Entsprechendes gilt, wenn die erste Instanz von der Würdigung der Aus- sagen der von ihr vernommenen Zeugen und der Erörterung der Glaubwürdigkeit der Zeugen ganz abgesehen hat (vgl. Senatsurteil vom 7.7.1981 – VI ZR 48/80, NJW 1982, 108, 109, juris Rn 7-10; BGH, Urt. v. 16.12.1999 – III ZR 295/98, NJW-RR 2000, 432, 433, juris Rn 23 m.w.N.). In der Berufungsinstanz kann ein angetretener Zeugenbeweis durch die Verwertung der Niederschrift der erstinstanzlichen Zeugenvernehmung nur ersetzt werden, wenn der persönliche Eindruck, den der Zeuge bei seiner Vernehmung hinterließ oder bei einer erneuten Vernehmung hinterlassen würde, für die Würdigung seiner Aussage nicht entscheidend ist (vgl.

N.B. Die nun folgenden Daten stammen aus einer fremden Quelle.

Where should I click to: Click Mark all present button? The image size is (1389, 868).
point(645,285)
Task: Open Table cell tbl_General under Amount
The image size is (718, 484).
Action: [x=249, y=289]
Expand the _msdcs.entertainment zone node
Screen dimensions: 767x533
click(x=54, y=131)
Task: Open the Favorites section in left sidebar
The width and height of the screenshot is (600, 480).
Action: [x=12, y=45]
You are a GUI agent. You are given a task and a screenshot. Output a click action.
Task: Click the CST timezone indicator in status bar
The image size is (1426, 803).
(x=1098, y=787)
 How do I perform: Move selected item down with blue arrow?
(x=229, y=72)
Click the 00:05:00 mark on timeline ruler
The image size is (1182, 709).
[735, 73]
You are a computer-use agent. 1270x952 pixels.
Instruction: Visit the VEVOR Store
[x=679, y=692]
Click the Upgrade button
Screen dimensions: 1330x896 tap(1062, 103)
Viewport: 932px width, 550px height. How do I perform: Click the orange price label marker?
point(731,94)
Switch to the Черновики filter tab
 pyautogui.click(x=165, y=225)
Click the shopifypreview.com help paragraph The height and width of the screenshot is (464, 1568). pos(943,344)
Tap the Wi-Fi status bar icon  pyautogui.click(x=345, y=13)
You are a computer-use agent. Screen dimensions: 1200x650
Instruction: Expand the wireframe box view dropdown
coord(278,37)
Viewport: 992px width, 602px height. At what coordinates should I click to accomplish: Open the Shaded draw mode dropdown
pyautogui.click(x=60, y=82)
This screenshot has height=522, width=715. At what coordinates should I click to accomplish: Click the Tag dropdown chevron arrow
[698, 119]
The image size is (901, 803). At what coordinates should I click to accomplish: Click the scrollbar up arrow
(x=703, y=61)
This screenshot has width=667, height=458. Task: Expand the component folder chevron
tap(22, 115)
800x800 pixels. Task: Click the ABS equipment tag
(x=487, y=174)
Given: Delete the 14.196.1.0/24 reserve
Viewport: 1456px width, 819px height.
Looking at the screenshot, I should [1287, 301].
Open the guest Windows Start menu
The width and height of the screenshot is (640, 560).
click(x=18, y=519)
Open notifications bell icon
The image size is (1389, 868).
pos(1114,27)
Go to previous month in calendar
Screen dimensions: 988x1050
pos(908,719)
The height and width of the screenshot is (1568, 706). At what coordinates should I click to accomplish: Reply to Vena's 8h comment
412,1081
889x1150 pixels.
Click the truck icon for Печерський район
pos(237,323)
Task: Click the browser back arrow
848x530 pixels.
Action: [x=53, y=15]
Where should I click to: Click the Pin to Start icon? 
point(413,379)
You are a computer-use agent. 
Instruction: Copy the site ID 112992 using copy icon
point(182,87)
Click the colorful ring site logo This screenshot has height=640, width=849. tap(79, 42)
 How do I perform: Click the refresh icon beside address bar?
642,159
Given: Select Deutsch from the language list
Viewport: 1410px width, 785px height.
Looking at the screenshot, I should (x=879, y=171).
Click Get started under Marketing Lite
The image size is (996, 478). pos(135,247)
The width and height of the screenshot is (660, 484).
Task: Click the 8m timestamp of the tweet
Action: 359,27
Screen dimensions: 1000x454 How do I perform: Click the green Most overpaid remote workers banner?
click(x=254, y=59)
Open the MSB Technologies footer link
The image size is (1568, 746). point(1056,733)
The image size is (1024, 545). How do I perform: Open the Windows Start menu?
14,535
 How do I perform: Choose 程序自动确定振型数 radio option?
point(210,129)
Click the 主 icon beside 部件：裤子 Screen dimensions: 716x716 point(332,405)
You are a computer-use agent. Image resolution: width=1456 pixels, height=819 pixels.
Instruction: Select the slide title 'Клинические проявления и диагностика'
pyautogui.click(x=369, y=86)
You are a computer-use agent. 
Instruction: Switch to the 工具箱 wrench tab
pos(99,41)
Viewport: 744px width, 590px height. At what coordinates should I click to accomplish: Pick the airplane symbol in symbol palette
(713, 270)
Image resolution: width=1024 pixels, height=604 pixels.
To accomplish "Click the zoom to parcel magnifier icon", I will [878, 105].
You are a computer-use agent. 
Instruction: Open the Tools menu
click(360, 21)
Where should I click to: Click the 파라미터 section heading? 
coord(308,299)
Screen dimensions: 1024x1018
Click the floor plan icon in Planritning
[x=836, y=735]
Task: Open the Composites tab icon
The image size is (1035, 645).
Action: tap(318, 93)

Senatsurteil vom 13.12.2005 – VI ZR 68/04, VersR 2006, 369 Rn 28; BGH, Urt. v. 23.11.2017 – I ZR 51/16, VersR 2018, 1279 Rn 29). Anderenfalls hat eine Wiederholung der Beweisaufnahme zu erfolgen.
b) So liegt der Fall hier: Für die Frage, ob, wie das Berufungsgericht meint, Zweifel an der Aussage des Zeugen K. bestehen, der den Unfall unmittelbar miterlebt hat, kommt es maßgeblich auf seine Glaubwürdigkeit sowie auf die Glaubwürdigkeit der Zeugin Be. an, deren Aussage mit den Angaben des Zeugen K. nicht in Einklang zu bringen ist. Das Landgericht hatte hierzu eine Gegenüberstellung beider Zeugen veranlasst, deren Aussagen und die Glaubwürdigkeit der Zeugen dann aber nicht gewürdigt, weil es aus seiner Sicht auf den Unfallhergang nicht ankam. Das Berufungsgericht hat "insbesondere" vor dem Hintergrund der Aussage der Zeugin Be. an der Richtigkeit der Aussage des Zeugen K. gezweifelt und die Zurückweisung der Berufung hierauf gestützt, ohne sich, wie erforderlich, einen persönlichen Eindruck von beiden Zeugen zu verschaffen.
3. Für die neue Verhandlung wird weiter zu berücksichtigen sein, dass die bisherigen Feststellungen des Berufungsgerichts die Zurückweisung der Berufung nicht tragen. Denn ohne die Feststellung eines Vorfahrtsverstoßes des Klägers lässt sich eine vollständige Klageabweisung nicht begründen.